These Gluten-Free Blueberry & Plum Upside-Down Cakes are sweet, tart and perfect for sharing (or not!). The cake is tender and sweet while the berries and plums are moist and tart. For this recipe, I used a mixture of red and lemon plums to add a nice sour bite to the cake.
And happy Friday! I hope you all are having a great day. Can you believe it is already March?! The winter season is flying by, and thank goodness! I am so, so ready for spring, aren’t you? Spring is a time of rebirth, a time of renewal. It’s a time to grow and be reborn. The landscape will turn from muted grays and browns to light greens with splotches of technicolor florals. The springtime is also the perfect time to get your hands on some farmers market produce! Unfortunately, the market near me doesn’t start up again until next month, so I flocked to the nearby WholeFoods-esque grocery story for the recipe.
Gluten-Free Blueberry & Plum Upside-Down Cakes
Recipe adapted from Epicurious
12 tablespoons (1 ½ sticks) unsalted butter, room temperature
1 cup light brown sugar, packed
1 tablespoon honey
4 large plums (I used both Red and Lemon plums), halved, pitted, each half cut into 6 wedges
6 tablespoons blueberries
1 ½ cups gluten-free all-purpose flour blend (I love this one)
2 teaspoons baking powder
¾ teaspoon Xanthan gum
½ teaspoon ground cinnamon
½ teaspoon ground cardamom
¼ teaspoon salt
1 cup granulated sugar
2 large eggs
½ teaspoon vanilla extract
¼ teaspoon almond extract
½ cup whole milk
Preheat the oven to 350 degrees. Grease and flour 3 6-inch cake pans (with 2 inch sides) or one 9-inch cake pan and set aside.

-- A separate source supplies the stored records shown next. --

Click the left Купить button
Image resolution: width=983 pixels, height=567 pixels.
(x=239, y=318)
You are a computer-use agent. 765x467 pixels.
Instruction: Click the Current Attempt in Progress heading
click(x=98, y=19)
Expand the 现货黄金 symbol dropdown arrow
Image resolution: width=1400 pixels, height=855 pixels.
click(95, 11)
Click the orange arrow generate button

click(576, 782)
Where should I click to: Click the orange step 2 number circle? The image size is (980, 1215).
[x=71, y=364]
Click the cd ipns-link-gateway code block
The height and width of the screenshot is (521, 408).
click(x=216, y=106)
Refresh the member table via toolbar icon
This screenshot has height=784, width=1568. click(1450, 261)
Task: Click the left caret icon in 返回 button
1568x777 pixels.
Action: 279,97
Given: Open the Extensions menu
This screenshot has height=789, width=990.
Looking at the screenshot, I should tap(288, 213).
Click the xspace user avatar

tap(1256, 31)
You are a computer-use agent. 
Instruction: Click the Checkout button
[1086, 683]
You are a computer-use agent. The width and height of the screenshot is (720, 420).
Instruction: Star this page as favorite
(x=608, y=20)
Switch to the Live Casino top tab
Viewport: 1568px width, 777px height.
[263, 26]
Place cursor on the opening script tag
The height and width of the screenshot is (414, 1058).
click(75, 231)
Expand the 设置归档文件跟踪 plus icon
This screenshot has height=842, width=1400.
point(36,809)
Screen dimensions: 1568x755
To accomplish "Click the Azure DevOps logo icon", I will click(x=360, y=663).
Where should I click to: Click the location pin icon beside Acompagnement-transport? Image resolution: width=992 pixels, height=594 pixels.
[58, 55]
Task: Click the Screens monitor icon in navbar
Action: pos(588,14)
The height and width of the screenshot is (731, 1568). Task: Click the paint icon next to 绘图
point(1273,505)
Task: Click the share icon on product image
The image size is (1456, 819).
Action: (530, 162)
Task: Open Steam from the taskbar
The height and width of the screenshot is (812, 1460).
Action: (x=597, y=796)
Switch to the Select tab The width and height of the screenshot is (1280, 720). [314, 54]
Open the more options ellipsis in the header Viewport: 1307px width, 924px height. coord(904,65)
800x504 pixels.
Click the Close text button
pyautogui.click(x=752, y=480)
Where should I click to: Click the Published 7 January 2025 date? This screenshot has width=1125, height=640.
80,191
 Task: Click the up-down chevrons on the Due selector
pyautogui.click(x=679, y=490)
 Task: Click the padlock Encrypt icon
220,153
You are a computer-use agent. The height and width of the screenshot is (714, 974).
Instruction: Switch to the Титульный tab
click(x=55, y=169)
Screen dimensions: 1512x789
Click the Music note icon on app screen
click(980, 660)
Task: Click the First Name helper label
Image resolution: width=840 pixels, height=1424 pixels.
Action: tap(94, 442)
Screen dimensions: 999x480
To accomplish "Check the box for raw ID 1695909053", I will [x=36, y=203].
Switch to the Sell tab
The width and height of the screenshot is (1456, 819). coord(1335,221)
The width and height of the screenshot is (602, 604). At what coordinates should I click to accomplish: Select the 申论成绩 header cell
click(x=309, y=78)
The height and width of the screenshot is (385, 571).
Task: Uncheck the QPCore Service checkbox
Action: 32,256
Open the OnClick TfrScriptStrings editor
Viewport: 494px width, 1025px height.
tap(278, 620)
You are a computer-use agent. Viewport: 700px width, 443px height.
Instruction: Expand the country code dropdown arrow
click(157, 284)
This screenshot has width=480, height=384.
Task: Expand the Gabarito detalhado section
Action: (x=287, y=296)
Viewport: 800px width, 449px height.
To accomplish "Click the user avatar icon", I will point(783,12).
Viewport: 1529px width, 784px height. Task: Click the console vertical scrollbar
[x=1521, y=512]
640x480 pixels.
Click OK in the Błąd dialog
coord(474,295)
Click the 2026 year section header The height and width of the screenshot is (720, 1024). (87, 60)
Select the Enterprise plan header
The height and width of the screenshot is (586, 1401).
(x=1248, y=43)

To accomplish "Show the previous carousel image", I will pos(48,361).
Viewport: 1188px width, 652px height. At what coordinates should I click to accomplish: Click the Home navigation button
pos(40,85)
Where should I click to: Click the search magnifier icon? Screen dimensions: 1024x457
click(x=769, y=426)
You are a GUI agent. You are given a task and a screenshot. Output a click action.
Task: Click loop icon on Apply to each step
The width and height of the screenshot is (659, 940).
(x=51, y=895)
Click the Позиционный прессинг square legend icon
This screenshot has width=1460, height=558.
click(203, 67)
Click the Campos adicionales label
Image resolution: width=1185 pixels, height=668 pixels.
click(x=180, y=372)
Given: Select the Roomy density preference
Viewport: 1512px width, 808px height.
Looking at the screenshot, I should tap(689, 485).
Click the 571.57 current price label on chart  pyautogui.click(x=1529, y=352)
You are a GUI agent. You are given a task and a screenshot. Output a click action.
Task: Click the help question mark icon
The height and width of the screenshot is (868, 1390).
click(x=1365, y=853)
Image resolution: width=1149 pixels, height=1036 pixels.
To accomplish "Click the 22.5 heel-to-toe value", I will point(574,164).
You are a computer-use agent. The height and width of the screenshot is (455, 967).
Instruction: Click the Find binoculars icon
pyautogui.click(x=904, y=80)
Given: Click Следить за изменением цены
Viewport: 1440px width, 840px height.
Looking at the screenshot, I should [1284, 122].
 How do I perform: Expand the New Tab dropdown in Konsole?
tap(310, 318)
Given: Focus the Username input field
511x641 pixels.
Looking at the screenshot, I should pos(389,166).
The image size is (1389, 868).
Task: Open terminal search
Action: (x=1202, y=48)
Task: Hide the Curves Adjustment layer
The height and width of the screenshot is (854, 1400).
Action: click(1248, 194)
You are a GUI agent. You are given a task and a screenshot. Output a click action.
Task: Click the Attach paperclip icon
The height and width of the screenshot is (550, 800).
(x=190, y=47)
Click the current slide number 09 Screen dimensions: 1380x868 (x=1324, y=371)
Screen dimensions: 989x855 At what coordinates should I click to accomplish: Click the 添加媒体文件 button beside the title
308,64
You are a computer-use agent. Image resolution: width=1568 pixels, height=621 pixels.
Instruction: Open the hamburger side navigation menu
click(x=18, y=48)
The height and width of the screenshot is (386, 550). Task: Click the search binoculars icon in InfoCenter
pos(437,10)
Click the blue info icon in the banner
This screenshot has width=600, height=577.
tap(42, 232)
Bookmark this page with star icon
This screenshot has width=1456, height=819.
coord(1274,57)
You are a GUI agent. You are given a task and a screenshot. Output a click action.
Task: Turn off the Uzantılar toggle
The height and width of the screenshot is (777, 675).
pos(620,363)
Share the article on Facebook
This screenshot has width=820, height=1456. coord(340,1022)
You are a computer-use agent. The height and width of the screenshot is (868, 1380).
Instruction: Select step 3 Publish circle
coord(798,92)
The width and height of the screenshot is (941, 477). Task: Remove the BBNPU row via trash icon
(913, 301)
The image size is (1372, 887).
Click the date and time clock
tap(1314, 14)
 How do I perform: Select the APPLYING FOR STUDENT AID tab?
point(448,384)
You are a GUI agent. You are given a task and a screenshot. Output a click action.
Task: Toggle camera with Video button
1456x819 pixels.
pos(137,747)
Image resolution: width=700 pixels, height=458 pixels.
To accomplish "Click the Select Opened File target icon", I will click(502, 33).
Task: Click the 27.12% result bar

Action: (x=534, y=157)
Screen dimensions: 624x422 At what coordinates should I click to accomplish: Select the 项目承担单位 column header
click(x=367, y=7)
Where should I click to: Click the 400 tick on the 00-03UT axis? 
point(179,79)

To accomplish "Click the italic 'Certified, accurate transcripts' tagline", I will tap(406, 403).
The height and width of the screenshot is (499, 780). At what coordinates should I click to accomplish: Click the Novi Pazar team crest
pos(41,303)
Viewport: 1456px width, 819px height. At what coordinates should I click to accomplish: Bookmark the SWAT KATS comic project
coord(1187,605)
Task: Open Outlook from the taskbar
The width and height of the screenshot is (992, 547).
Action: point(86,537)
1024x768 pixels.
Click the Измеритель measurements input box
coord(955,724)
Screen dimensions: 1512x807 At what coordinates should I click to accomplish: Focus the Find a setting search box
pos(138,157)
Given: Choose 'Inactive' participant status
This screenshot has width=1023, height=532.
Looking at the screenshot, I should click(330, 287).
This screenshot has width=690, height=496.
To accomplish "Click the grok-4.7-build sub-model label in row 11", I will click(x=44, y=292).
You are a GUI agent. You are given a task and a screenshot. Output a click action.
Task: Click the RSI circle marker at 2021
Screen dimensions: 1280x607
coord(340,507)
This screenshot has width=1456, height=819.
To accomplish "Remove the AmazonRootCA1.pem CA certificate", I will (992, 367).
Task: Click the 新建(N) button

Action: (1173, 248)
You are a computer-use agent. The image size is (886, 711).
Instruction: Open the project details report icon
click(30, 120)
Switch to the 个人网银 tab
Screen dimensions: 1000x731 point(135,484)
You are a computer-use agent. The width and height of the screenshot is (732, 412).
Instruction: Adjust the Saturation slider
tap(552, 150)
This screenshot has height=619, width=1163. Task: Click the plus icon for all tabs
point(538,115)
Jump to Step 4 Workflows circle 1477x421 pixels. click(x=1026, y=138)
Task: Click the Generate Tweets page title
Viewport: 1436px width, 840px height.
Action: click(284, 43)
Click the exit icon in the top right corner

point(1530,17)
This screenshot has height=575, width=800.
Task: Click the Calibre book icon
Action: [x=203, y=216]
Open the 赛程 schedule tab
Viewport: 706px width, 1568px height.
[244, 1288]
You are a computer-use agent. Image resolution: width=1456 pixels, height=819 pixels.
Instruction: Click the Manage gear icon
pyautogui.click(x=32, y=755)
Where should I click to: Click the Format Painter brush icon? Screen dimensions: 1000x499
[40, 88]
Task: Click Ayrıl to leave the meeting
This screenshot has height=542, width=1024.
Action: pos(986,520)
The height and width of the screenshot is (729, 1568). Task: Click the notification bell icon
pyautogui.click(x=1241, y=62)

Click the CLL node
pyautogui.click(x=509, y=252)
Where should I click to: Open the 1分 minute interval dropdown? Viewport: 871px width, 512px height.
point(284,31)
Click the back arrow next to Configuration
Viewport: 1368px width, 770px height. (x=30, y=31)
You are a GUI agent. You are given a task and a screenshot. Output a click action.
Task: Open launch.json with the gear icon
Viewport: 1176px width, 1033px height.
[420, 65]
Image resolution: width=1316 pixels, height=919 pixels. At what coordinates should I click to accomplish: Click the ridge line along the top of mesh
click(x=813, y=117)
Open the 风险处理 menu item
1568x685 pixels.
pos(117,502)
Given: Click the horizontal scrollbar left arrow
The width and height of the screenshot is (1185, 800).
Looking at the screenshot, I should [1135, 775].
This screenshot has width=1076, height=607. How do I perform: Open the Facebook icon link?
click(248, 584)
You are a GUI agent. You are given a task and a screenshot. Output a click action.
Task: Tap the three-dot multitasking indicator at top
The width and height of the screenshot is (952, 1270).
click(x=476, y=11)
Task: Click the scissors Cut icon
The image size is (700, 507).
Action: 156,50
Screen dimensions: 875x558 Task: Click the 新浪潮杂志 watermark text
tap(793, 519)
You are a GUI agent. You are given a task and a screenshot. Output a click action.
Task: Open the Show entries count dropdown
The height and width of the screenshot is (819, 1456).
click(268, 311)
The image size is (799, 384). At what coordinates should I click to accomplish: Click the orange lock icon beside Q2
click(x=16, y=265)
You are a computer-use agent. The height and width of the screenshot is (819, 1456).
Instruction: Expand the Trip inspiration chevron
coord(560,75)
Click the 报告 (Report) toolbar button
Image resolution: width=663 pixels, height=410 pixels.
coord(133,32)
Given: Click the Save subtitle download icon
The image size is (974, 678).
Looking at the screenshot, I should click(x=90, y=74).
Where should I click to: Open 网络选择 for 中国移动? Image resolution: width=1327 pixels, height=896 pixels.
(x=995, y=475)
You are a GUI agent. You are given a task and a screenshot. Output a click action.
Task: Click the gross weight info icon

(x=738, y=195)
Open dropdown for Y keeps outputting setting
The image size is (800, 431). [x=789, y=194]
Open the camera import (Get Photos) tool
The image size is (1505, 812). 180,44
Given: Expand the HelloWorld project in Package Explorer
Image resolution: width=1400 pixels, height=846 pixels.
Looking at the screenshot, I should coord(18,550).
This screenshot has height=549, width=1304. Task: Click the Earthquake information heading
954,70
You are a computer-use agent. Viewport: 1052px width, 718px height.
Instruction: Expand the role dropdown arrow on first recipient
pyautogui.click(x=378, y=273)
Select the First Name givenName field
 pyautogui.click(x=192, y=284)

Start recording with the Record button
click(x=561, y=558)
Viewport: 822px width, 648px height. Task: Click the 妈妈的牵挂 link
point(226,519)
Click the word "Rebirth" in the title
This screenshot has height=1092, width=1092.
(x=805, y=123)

In a medium saucepan, melt together 6 tablespoons of butter, light brown sugar, and honey over medium heat. Stir until it the butter melts and forms into a thick, luscious sauce. Divide between the three cake pans. In each pan, arrange the prepared plums in an overlapping concentric circle atop the sauce, leaving the center exposed. Place 2 tablespoons of the blueberries over the top and in the center of the ring of plums.
In a medium mixing bowl, whisk together the flour, baking powder, Xanthan gum, cinnamon, cardamom, and salt. In a stand mixer with the paddle attachment, beat together the remaining 6 tablespoons of butter until light, about 1 minute. Add in the granulated sugar and beat until creamy, about another minute. Add in the eggs, one at a time, and beat until incorporated and fluffy. Beat in the extracts.
Add the dry ingredients alternating with the milk, mixing until just blended. Divide the batter between the three pans and gently smooth the tops with an offset spatula. Gently tap each pan on the counter to release any air bubbles. Bake cakes until golden brown and a toothpick inserted into the center comes out clean, about 45-50 minutes (1 hour and 5 minutes if baking in a 9-inch pan).
Transfer cakes to a rack to cool for 30 minutes. Cut around the pan to loosen the cake with a bread knife. Place platter atop cake pan and invert the cake; place the platter on your work surface. Let the cake in the pan sit for 5 minutes before gently lifting the pan off the cake. Serve the cakes warm with whipped cream or sweetened yogurt.